Extrait choisi ::
La municipalité d'accueil désignée par l'Office des migrations doit :

- définir les besoins de l'enfant ;

- prendre les décisions s'agissant des mesures le concernant ;

- lui fournir un logement approprié ;

- et s'assurer que l'enfant bénéficie d'un enseignement scolaire.

Si un mineur étranger arrivé en Suède n'a ni parent ni adulte faisant office de parent à ses côtés, un curateur (god man ) est nommé, qui sera responsable de lui et gèrera ses affaires 272 ( * ) . Le curateur l'aidera également dans ses démarches et assistera aux entretiens ou examens médicaux que le mineur sera amené à passer. L'Office des migrations ou les services sociaux de la commune de résidence de l'enfant sont à l'origine de la demande.

Travail à réaliser ::
Rédigez la suite du texte sur l'accueil des mineurs étrangers arrivés seuls en Suède, en reprenant juste après sa dernière phrase.

Enregistrements de données ::
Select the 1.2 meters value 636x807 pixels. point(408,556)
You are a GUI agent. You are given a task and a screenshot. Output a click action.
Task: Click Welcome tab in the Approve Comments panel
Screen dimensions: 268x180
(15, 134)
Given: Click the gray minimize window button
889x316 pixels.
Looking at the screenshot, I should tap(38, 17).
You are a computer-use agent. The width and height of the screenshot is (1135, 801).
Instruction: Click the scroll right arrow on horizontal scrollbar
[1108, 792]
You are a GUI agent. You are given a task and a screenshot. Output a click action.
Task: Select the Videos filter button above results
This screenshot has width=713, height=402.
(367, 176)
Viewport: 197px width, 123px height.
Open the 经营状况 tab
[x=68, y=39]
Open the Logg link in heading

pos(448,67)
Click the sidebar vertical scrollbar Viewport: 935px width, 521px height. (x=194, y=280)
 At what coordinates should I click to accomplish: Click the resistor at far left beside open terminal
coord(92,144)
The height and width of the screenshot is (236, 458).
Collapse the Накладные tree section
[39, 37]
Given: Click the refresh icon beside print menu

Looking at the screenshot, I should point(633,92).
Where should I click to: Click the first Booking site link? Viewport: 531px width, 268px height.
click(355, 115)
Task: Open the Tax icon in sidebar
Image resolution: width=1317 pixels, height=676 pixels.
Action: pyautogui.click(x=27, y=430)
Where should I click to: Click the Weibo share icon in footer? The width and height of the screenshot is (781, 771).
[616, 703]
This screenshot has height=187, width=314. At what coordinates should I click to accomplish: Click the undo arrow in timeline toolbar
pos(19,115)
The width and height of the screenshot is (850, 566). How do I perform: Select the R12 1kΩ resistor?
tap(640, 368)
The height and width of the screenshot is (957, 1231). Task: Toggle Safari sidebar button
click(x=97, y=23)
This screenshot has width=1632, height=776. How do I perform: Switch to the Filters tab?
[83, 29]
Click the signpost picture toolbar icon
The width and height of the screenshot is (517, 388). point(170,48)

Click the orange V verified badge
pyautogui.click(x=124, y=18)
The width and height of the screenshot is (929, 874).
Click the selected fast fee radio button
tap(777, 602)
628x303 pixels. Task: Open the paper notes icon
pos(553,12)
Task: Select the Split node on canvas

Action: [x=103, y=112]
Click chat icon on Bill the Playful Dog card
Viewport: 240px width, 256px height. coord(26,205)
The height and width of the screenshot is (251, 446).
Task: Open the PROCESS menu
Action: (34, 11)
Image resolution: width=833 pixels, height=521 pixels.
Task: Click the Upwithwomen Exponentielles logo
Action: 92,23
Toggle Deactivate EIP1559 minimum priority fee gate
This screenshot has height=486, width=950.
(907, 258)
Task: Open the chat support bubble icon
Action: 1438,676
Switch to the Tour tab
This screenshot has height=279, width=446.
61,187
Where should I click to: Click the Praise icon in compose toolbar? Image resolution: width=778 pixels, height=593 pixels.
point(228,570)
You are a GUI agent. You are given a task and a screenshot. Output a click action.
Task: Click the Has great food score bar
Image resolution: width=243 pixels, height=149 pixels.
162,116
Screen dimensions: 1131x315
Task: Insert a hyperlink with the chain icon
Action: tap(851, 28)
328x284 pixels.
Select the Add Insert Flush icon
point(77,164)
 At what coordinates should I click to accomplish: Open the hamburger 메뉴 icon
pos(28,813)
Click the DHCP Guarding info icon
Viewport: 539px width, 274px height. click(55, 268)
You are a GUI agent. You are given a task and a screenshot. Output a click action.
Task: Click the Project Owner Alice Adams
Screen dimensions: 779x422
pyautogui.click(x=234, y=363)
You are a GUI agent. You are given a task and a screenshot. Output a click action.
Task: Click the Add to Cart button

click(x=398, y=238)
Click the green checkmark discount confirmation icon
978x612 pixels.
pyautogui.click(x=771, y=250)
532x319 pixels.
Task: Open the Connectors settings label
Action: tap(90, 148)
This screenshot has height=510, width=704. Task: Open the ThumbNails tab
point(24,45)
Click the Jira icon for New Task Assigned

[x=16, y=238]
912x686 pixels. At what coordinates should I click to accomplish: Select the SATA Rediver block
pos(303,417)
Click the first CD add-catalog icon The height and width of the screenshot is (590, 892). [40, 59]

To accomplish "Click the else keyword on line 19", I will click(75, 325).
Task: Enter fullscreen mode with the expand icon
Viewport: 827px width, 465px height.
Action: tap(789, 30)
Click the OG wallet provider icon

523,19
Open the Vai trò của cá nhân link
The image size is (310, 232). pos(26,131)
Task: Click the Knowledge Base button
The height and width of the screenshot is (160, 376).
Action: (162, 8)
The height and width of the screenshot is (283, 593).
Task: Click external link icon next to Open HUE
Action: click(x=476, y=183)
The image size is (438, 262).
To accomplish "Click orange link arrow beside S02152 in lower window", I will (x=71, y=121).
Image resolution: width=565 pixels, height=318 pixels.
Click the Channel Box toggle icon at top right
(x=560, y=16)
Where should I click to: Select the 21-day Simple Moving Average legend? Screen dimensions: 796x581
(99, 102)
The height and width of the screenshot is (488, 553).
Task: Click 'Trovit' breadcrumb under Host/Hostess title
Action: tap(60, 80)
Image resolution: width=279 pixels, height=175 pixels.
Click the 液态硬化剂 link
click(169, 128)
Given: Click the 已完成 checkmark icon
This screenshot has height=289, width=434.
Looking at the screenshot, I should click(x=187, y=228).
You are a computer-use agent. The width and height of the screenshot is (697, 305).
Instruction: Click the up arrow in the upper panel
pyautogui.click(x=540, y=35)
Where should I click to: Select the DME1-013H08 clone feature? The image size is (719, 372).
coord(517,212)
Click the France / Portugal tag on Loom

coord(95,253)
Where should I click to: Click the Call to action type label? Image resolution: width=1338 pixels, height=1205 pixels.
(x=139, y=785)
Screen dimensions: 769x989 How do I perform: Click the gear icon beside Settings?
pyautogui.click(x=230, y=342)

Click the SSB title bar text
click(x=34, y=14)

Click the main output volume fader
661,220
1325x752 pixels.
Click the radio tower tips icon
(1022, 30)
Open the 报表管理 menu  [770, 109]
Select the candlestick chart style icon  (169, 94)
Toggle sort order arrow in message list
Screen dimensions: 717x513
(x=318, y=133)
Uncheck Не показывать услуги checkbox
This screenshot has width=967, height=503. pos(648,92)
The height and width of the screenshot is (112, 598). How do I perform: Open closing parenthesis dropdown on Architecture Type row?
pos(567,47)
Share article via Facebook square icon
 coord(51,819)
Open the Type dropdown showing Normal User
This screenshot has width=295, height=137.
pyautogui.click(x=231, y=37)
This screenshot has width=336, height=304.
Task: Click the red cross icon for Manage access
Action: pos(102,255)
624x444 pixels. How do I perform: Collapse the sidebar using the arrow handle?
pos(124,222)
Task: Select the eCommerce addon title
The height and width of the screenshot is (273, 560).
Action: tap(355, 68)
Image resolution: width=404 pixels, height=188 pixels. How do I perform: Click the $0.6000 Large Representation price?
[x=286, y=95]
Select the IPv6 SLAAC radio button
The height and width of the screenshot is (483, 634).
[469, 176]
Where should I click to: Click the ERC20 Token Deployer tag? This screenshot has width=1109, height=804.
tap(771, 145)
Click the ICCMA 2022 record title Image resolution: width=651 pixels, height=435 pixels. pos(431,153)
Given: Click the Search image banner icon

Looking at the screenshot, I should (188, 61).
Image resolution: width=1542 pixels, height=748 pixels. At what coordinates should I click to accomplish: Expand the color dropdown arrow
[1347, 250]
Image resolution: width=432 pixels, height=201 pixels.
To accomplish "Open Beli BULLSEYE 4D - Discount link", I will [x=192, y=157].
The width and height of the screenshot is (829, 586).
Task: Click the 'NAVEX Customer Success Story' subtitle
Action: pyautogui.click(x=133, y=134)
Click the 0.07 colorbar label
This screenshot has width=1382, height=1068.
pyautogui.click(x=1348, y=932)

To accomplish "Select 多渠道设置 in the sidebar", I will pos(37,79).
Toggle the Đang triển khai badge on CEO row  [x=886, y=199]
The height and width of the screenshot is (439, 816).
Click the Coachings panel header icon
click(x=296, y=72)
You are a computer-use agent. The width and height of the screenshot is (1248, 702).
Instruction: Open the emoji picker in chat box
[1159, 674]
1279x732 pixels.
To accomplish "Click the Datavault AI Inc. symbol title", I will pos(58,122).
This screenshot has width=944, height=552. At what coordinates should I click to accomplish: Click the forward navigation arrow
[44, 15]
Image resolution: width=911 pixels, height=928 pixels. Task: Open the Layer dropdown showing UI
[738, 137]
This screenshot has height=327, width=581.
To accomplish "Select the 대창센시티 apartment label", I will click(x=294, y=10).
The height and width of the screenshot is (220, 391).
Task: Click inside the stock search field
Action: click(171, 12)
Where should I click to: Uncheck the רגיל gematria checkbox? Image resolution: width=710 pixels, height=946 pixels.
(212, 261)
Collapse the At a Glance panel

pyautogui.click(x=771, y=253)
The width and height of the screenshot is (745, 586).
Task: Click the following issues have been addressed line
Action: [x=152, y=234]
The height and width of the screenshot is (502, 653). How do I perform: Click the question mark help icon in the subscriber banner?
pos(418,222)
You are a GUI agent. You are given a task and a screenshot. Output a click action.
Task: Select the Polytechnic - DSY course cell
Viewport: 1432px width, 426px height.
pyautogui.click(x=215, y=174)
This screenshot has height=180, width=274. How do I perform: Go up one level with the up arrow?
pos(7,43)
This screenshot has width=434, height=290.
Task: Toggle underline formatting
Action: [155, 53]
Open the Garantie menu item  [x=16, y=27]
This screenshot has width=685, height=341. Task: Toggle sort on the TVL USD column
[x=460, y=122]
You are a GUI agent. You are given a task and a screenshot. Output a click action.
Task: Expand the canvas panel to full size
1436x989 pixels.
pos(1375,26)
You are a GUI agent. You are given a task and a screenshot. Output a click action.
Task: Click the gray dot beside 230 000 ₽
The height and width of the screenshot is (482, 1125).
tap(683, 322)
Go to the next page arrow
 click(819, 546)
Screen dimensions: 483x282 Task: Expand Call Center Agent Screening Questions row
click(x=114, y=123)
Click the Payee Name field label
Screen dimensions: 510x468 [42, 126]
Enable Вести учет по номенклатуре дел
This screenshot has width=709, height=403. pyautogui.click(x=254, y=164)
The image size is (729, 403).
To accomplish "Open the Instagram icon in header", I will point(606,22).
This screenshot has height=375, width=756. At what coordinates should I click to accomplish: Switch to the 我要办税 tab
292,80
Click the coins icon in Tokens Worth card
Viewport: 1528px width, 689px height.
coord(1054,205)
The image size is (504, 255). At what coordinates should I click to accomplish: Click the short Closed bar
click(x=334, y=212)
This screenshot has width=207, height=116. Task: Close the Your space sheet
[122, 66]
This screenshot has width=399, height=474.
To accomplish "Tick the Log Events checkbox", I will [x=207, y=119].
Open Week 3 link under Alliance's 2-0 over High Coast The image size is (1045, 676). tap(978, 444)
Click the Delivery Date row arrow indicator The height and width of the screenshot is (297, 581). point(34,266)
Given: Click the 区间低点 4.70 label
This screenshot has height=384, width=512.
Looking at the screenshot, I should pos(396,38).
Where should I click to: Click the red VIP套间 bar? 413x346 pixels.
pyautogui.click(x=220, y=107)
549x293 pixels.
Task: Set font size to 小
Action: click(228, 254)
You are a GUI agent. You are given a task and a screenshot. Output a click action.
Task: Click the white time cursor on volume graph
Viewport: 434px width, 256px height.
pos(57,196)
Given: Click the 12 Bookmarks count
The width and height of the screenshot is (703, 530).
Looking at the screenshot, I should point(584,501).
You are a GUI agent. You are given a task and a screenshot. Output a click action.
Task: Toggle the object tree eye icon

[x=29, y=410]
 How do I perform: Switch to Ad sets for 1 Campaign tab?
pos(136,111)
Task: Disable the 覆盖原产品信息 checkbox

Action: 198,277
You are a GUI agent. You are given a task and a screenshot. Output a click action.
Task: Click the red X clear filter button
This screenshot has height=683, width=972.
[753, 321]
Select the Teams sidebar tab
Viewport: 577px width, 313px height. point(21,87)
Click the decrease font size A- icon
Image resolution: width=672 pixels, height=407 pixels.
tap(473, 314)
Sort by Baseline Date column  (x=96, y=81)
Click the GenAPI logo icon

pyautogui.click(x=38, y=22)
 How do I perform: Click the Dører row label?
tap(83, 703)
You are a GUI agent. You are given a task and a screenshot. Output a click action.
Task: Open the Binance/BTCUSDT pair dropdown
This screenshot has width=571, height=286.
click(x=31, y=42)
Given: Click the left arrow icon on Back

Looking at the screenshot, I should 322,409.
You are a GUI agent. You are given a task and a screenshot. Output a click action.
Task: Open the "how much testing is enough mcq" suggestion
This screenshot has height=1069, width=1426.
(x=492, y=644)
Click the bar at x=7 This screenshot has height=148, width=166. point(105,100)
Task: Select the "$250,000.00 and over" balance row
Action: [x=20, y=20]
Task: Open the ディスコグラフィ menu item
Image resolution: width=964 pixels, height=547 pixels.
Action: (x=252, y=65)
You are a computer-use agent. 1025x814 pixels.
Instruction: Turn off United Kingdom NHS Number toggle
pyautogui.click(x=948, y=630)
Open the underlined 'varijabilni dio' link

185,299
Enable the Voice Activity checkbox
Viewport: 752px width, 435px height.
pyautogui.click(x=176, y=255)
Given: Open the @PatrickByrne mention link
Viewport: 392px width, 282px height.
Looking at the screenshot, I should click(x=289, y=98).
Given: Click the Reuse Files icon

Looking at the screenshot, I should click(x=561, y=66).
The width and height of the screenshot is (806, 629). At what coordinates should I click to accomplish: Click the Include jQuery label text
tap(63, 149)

Réponse ::
S'agissant de la demande d'asile, elle est déposée par l'enfant lui-même. Avant toute chose, l'Office des migrations vérifie que c'est bien la Suède qui doit examiner cette demande. Dans cette hypothèse, l'Office des migrations étudiera les motifs de la demande lors d'une réunion comprenant, outre un membre du personnel de l'Office, le demandeur d'asile et son curateur 273 ( * ) . Lors de cet entretien, le mineur est invité à parler de sa vie avant le départ pour la Suède. L'Office, quant à lui, doit tenir compte dans son enquête de l'âge de la personne, de sa maturité et de son état psychique.

Lorsque la demande d'asile a été déposée, une carte, dite carte LMA (LMA-kort) 274 ( * ) est délivrée au mineur en présence de son curateur. Il ne s'agit pas d'un titre d'identité mais d'un document prouvant que le mineur est enregistré auprès de l'Office des migrations. Cette carte doit être présentée lors des relations avec les autorités et offre certaines réductions sur les frais de santé.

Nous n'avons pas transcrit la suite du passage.